As well as providing an integration platform, Project X should also provide a way of developing composite applications based around business processes. In fact Oracle is releasing two pre-packaged process-based applications – pre-packaged order to cash and opportunity to quote – that will work across Siebel and E-Business Suite. Further horizontal and vertical composite process applications are planned.
Oracle is behind SAP on delivering a composite application strategy but naturally believes it has more to offer. We think we are different because we are standards-based, because [the work] is independent from the application design, and external to the applications. Processes can cut across application solutions….and with the number of best of breed applications [we have] we can leverage the breadth of that footprint, he said.
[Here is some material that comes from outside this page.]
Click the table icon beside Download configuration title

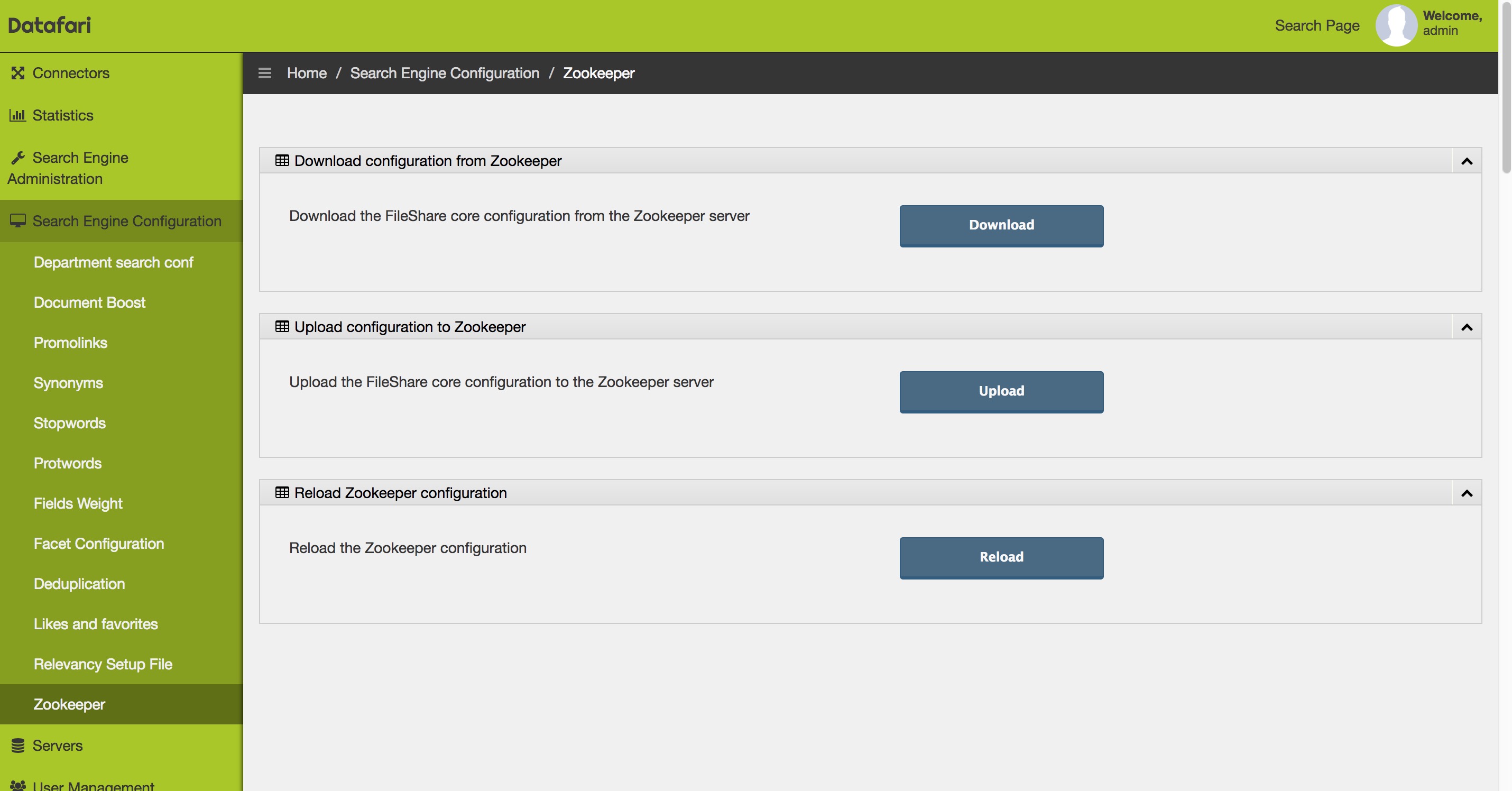(282, 160)
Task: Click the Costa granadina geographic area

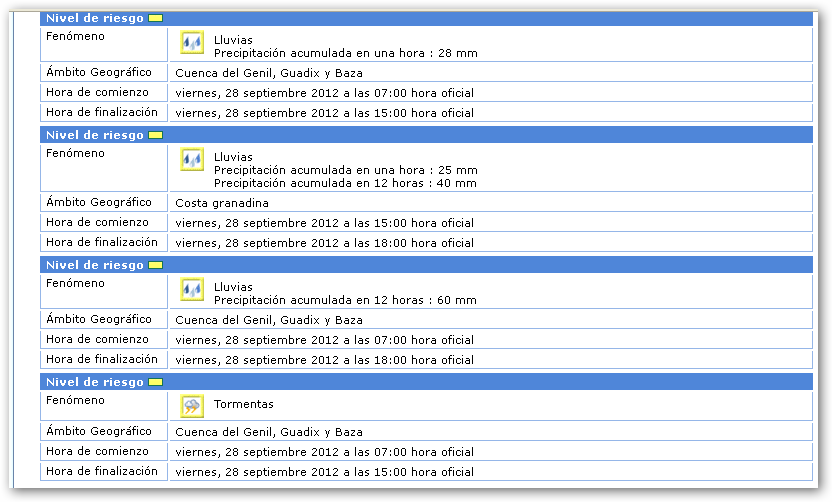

Using banking as an example he cited the ability to automate account origination across front and back office using Siebel and i-flex as an example of the breadth Oracle can deliver.
Oracle’s new integration and composite application strategy is great news for the thousands of users who are quite happy with their existing applications because it brings a new level of flexibility to their business application infrastructure and an opportunity to take advantage of new technologies without having to undergo an expensive and risky upgrade (in the sense that all application upgrades carry inherent risks) to Fusion applications.
It could draw attention away from the planned Fusion applications and delay adoption as users may see Project X as a reason not to upgrade, which may not be so good from Oracle’s perspective.
However, Oracle’s application strategy has undergone a quiet transformation over the last year or so, whereby it appears to have prioritized customer retention and related maintenance revenue over cajoling the customer base to move to its next generation technology.
Purely in terms of revenue, it needs to keep its expensively acquired customer base and the best way to do that is to keep it happy with new versions – new versions of all five core products have been released over the last few months – and new options around the existing products such as Project X.
One of the drivers is that we think Oracle is unlikely to see much revenue from Fusion applications until 2010 at least because if they launch in 2008, cautious customers are likely to wait until the second release before starting to adopt in large numbers and based on typical release schedules, that could be 2010.
In the meantime, Oracle has to keep its revenues up, and future proofing existing applications to retain customers and increase the number of seats or functionality used, which in turn maintain or increases maintenance revenue, is one way to do it. Producing initiatives like Project X that help wean customers onto Fusion Middleware are also part of a long-term plan.